Disclaimer: I know I have it good.49222397

Whine: It’s raining. Wahhh. I live where it rarely rains. The children here are used to playing outdoors everyday before school and at lunchtime. Today that won’t happen. It will make them a little crazy. Wahhh.

Before school I will open my classroom twenty-five minutes earlier than usual to students. Wahhh. I normally use that time to prepare for the day. It’s much more difficult to do that when students are in the room. They require attention, which I happily provide, but then other things are left undone. Wahhh.

Today is our computer lab day. That means that today I don’t get a prep period, since each classroom teacher is in charge of the lab for his or her class. Wahhh. No restroom break. No time to check email, make phone calls, scan homework, look ahead to the next lesson, or even just have a few minutes of quiet. Wahhh.

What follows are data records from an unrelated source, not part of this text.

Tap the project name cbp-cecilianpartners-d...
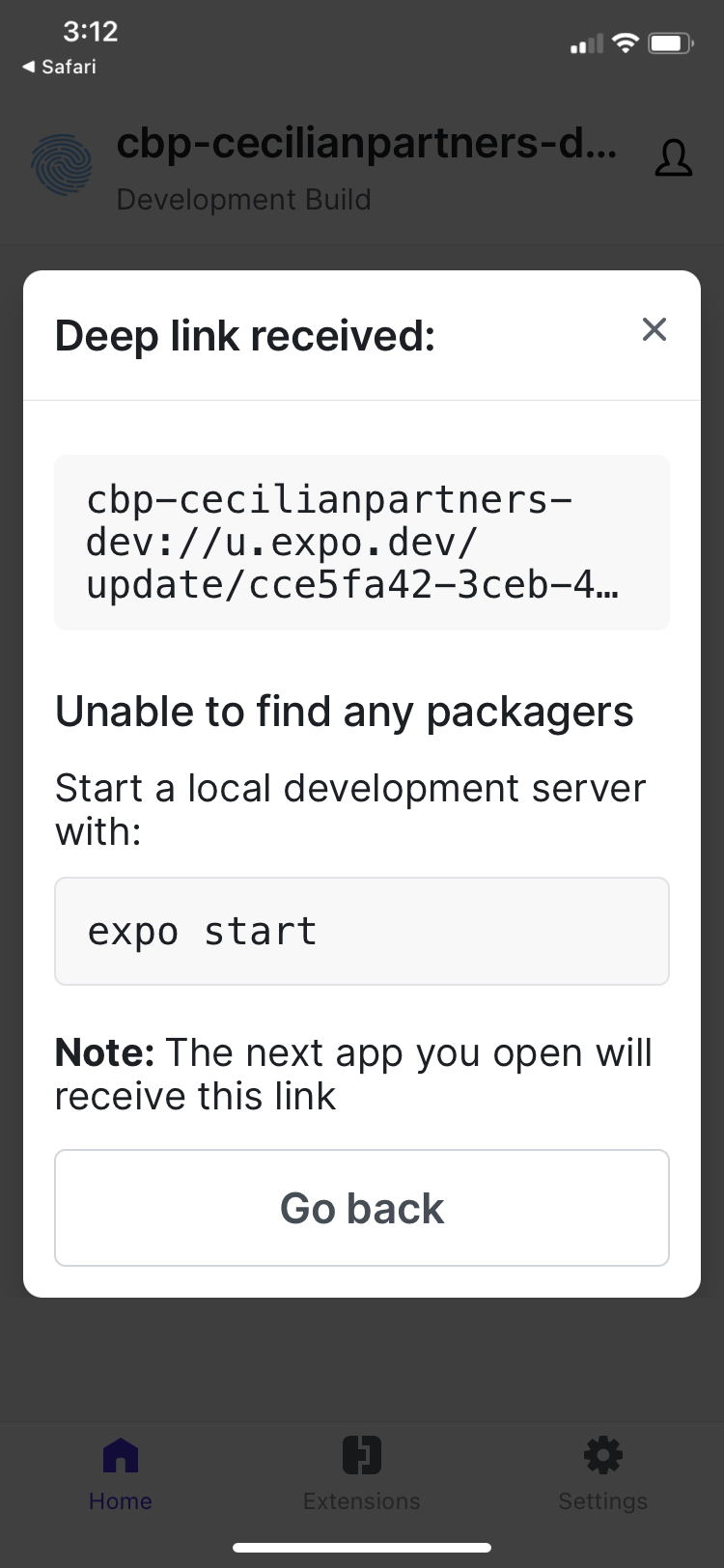 coord(367,144)
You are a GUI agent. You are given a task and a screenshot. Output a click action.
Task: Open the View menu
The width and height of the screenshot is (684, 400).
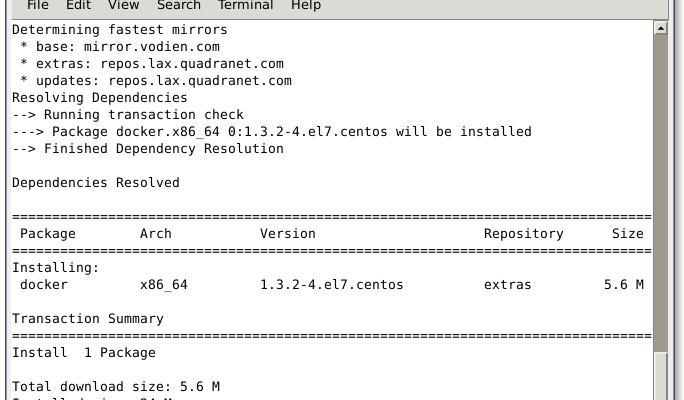tap(123, 5)
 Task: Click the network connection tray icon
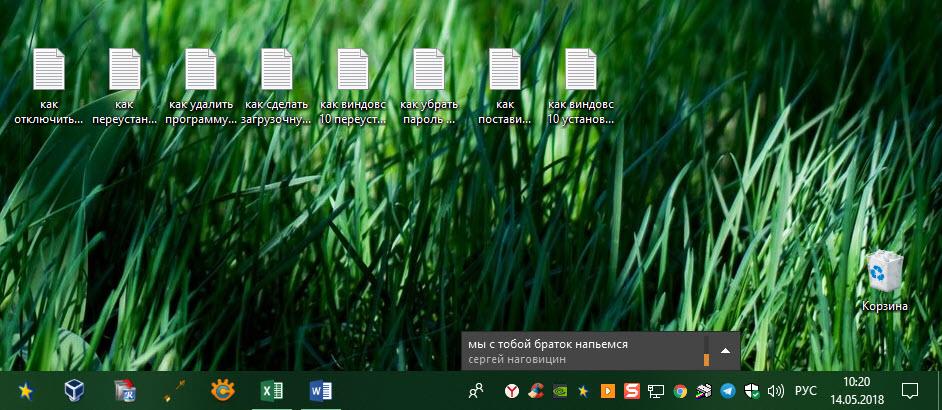[x=656, y=391]

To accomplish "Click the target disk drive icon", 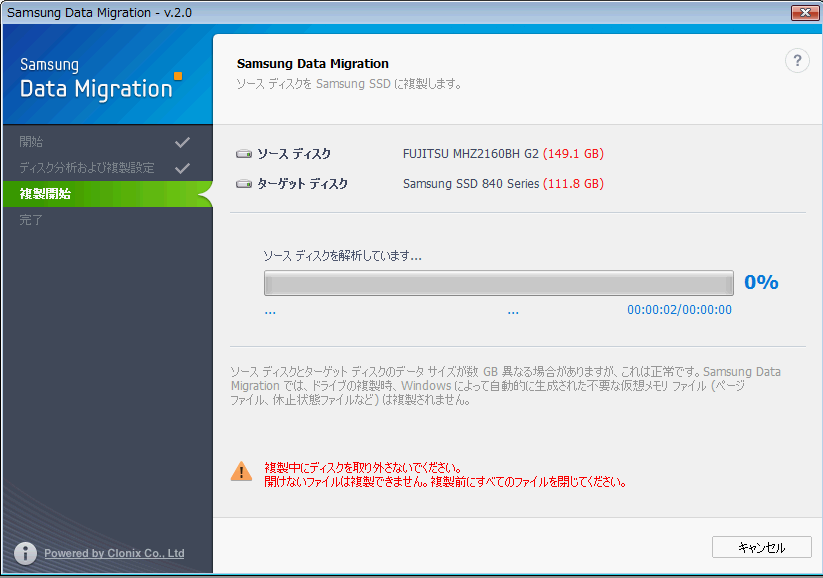I will 244,184.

Then comes lunch. Immediately after the students eat I will pick them up from the cafeteria and return to the classroom with them. Wahhh. I won’t be able to catch my breath and enjoy some grown-up conversation. Instead I will run to the restroom (finally) and inhale my lunch and desperately try to make it back to the cafeteria in the allotted fifteen minutes. Wahhh. Then the squirrelly, hyperactive, anxious kids and I will spend the next few minutes in “relaxation” mode in the classroom. Wahhh.

By dismissal time we will have spent six hours and fifty-five minutes all together (with only a fifteen minute break). Wahhh. I don’t care how much you like spending time with ten-year olds, that’s a long time, especially when there are 34 of them and one of you. Wahhh.

At dismissal we will stand huddled together in a small covered area with the half the rest of the school waiting for parents to pick up. There will be more than usual, due to the weather, so it will go slowly, and kids will be so wound up that it will be noisy. The younger grades will be dismissed from the cafeteria, so there will be confusion about that. Wahhh.

After the children are gone, I will crave silence and solitude, but no, we have a meeting to learn the ins and outs of the brand spanking new standardized test we will be administering next month. Wahhh. Can teachers opt out? I don’t think they can. Wahhh.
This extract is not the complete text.